» EXERCISE BRIEF
For the entries below, repeat exactly each line starting with the one that contains "Open notifications bell" and going on through the one that contains "text before Gemfile", and no others.

» EXERCISE MATERIALS

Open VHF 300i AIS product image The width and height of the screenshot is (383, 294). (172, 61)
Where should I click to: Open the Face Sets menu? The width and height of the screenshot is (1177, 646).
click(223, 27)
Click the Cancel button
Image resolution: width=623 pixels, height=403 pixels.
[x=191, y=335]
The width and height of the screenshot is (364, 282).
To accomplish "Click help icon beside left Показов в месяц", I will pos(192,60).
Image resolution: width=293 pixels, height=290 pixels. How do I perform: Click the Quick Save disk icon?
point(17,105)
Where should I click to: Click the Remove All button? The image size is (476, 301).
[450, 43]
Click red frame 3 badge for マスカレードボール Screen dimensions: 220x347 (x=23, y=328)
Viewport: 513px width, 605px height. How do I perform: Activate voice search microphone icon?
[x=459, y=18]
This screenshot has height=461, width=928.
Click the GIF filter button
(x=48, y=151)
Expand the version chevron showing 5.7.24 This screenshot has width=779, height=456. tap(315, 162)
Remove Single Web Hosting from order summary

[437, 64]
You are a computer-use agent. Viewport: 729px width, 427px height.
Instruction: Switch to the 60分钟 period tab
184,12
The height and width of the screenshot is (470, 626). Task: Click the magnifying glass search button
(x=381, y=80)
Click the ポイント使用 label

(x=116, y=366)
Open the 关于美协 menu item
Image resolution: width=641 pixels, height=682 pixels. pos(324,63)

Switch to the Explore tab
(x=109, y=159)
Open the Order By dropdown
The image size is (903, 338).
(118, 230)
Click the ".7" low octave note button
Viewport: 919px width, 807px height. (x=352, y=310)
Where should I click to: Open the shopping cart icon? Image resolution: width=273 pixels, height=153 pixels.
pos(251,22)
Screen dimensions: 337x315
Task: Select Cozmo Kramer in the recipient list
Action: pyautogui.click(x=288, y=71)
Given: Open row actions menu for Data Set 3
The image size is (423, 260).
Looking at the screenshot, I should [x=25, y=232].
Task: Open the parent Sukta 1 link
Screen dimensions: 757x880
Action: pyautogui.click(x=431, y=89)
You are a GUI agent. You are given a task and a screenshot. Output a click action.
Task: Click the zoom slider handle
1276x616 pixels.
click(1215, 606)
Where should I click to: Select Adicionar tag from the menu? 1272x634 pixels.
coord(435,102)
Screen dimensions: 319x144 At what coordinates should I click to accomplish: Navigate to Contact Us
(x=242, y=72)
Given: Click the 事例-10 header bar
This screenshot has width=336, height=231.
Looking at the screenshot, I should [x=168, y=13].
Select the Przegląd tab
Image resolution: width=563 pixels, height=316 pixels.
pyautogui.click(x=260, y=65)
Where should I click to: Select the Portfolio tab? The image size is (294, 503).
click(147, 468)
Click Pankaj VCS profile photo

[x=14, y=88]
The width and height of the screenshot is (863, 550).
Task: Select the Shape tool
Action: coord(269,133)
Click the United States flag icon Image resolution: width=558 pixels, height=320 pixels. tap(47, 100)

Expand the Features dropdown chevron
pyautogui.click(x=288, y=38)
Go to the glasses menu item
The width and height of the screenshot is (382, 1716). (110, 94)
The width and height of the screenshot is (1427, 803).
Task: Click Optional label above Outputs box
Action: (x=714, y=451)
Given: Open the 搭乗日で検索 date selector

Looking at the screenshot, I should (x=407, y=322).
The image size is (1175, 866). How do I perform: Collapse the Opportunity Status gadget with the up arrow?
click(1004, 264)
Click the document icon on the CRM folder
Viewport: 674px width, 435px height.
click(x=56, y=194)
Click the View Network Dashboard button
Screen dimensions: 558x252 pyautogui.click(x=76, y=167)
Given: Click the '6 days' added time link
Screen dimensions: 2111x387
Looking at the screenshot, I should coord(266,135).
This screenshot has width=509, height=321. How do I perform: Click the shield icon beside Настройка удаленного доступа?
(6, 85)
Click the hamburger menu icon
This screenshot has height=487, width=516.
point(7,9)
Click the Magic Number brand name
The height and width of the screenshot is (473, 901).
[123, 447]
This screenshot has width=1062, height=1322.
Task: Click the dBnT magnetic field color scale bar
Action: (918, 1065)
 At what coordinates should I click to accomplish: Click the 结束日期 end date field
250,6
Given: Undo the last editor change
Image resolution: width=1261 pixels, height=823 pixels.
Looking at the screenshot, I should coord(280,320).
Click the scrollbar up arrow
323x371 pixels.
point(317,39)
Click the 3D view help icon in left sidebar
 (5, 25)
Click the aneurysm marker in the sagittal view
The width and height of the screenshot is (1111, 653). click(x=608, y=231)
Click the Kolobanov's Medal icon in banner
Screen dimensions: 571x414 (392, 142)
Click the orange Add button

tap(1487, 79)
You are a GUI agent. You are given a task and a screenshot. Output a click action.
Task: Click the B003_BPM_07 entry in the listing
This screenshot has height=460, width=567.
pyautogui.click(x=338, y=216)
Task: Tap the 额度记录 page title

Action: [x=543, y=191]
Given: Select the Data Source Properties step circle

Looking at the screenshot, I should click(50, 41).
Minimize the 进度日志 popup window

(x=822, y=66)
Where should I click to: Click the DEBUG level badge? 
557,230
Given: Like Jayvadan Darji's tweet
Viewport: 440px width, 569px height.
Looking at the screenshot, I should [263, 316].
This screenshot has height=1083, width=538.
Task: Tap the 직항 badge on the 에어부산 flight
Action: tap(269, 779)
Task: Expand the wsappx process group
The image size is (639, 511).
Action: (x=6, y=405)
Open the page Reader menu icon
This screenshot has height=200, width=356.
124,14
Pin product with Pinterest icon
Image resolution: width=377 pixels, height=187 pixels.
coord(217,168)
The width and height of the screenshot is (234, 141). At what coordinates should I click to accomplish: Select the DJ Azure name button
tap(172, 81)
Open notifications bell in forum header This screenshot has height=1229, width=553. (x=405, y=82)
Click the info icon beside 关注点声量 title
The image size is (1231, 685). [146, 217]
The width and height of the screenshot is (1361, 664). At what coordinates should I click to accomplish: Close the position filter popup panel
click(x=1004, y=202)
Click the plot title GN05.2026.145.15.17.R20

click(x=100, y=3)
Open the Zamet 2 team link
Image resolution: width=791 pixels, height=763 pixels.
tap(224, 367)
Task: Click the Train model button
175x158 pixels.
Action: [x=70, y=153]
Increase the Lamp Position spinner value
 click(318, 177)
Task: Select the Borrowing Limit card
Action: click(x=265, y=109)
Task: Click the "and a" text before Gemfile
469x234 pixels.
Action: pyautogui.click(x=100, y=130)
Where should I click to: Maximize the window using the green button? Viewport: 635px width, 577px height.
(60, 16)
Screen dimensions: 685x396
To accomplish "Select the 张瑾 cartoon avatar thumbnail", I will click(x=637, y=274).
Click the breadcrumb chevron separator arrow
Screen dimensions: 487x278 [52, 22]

» SOLUTION TO THIS EXERCISE
Open notifications bell in forum header This screenshot has height=1229, width=553. (x=405, y=82)
Click the info icon beside 关注点声量 title
The image size is (1231, 685). [146, 217]
The width and height of the screenshot is (1361, 664). At what coordinates should I click to accomplish: Close the position filter popup panel
click(x=1004, y=202)
Click the plot title GN05.2026.145.15.17.R20

click(x=100, y=3)
Open the Zamet 2 team link
Image resolution: width=791 pixels, height=763 pixels.
tap(224, 367)
Task: Click the Train model button
175x158 pixels.
Action: [x=70, y=153]
Increase the Lamp Position spinner value
 click(318, 177)
Task: Select the Borrowing Limit card
Action: click(x=265, y=109)
Task: Click the "and a" text before Gemfile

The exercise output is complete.